*** Opening of Available records ***

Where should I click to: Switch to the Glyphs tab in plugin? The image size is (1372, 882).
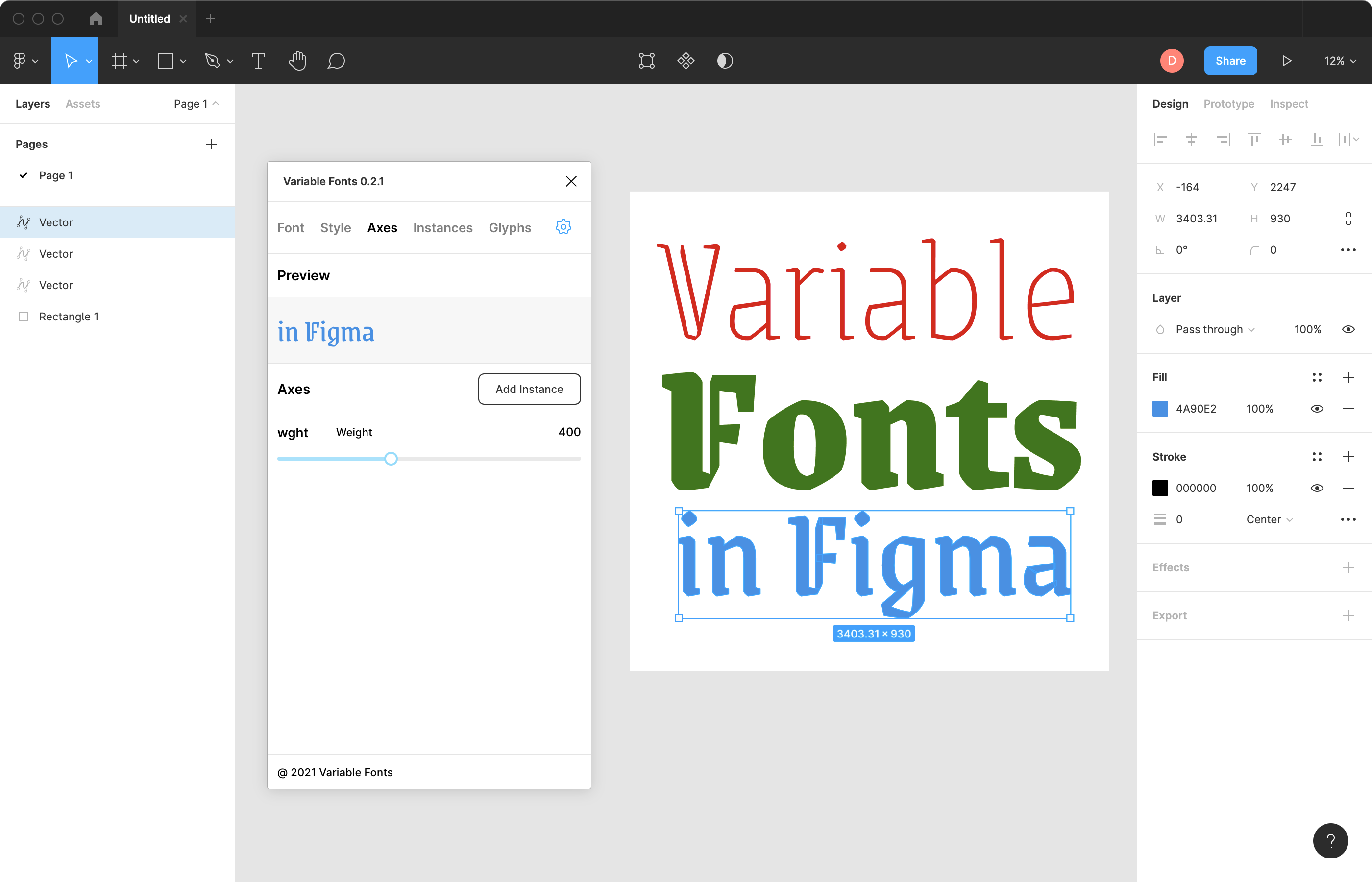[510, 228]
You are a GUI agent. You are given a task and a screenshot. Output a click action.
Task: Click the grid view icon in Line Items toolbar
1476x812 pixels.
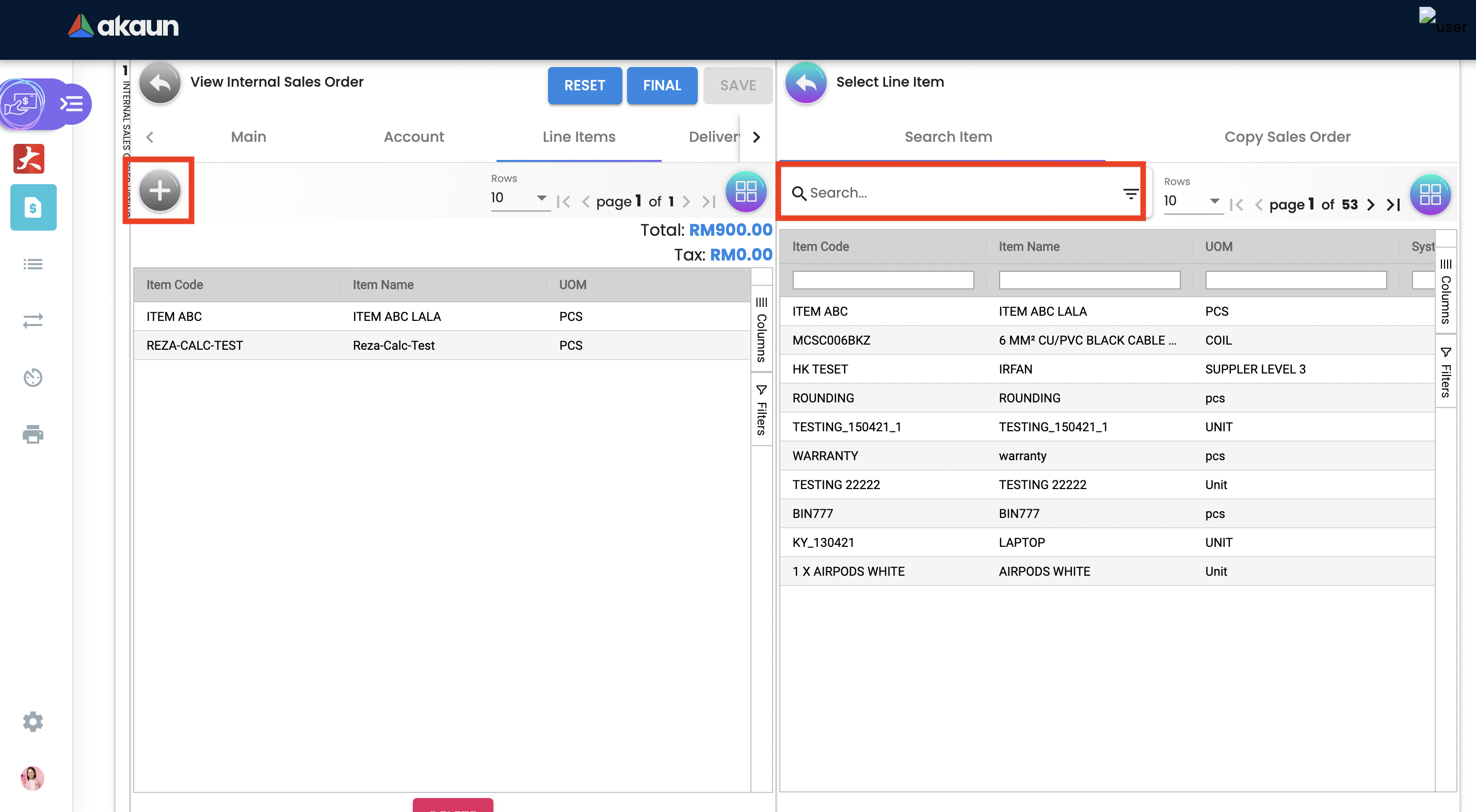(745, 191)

*** Close of Available records ***

Work to be completed -
Go through the material and set it down again exactly, but without any pictures.

Output for this task -
Where should I click to: Switch to the Glyphs tab in plugin? The image size is (1372, 882).
[510, 228]
You are a GUI agent. You are given a task and a screenshot. Output a click action.
Task: Click the grid view icon in Line Items toolbar
1476x812 pixels.
(745, 191)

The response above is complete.